Four Past Midnight - Stephen King [141]
Mort thought of saying: Well, guess what, Johnny-me-bay? I never saw my wife in bed with another man until the middle of May! Would it knock Shooter off his pace if he actually did say something like that out loud?
He looked into the man's face and decided not. The serenity had burned out of those faded eyes the way mist burns off the hills on a day which is going to be a real scorcher. Now Shooter looked like a
fundamentalist preacher about to ladle a large helping of fire and brimstone upon the trembling, downcast heads of his flock, and for the first time Mort Rainey felt really and personally afraid of the man. Yet he was also still angry. The thought he'd had near the end of his first encounter with 'John Shooter' now recurred: scared or not, he was damned if he was just going to stand here and take it while this man accused him of theft -especially now that the falsity had been revealed out of the man's own mouth.
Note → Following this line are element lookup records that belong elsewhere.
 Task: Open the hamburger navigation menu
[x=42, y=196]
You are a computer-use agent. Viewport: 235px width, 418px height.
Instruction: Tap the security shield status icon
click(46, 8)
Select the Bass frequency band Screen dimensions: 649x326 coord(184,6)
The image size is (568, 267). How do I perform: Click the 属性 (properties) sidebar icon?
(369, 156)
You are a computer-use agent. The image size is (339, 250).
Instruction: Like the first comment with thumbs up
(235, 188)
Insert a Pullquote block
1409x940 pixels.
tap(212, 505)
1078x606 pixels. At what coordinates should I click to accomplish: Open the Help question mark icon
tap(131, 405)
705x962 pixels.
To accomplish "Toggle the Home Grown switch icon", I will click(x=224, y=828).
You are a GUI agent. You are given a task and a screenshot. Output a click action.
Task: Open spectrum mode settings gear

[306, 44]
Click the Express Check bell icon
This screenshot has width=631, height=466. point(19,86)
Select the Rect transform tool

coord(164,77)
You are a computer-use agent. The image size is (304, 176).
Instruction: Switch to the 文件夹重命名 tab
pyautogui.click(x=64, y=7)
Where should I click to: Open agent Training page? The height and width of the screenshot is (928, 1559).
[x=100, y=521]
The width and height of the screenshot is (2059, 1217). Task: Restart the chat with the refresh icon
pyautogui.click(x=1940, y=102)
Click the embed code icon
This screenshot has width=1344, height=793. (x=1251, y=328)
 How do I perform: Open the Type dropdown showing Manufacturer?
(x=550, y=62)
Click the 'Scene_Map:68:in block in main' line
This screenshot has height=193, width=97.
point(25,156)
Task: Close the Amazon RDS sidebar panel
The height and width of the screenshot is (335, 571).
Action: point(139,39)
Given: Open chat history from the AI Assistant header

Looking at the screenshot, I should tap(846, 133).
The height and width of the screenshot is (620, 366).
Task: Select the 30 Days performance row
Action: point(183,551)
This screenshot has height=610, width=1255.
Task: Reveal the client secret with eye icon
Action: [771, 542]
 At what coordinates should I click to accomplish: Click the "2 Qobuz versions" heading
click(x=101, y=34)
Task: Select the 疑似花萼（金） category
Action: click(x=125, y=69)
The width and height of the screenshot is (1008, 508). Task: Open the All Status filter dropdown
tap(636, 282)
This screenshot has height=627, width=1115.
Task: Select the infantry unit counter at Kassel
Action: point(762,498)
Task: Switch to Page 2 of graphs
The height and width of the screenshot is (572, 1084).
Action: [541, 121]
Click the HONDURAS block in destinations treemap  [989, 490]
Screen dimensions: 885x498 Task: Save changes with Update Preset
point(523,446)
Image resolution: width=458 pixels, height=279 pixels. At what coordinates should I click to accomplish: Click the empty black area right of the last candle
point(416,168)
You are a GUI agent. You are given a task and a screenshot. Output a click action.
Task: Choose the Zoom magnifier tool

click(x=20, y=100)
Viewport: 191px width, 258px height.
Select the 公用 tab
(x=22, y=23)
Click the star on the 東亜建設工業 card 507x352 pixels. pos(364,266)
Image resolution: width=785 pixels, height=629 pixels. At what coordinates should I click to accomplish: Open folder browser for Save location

'Let me guess,' Mort said. 'A guy like you is a little too picky about what he reads to bother with the sort of trash I write. You stick to guys like Marcel Proust and Thomas Hardy, right? At night, after the milking's done, you like to fire up one of those honest country kerosene lamps, plunk it down on the kitchen table - which is, of course, covered with a homey red-and-whitechecked tablecloth - and unwind with a little Tess or Remembrance of Things Past. Maybe on the weekend you let your hair down a little, get a little funky, and drag out some Erskine Caldwell or Annie Dillard. It was one of your friends who told you about how I'd copied your honestly wrought tale. Isn't that how the story goes, Mr Shooter ... or whatever your name is?'
His voice had taken on a rough edge, and he was surprised to find himself on the edge of real fury. But, he discovered, not totally surprised.
'Nope. I don't have any friends.' Shooter spoke in the dry tone of a man who is only stating a fact. 'No friends, no family, no wife. I've got a little place about twenty miles south of Perkinsburg, and I do have a checked tablecloth on my kitchen table - now that you mention it - but we got electric lights in our town. I only bring out the kerosenes when there's a storm and the lines go down.'
'Good for you,' Mort said.
Shooter ignored the sarcasm. 'I got the place from my father, and added to it with a little money that came to me from my gram. I do have a dairy herd, about twenty milkers, you were right about that, too, and in the evenings I write stories. I suppose you've got one of those fancy computers with a screen, but I make do with an old typewriter.'
He fell silent, and for a moment they could both hear the crisp rustle of the leaves in the light late-afternoon wind that had sprung up.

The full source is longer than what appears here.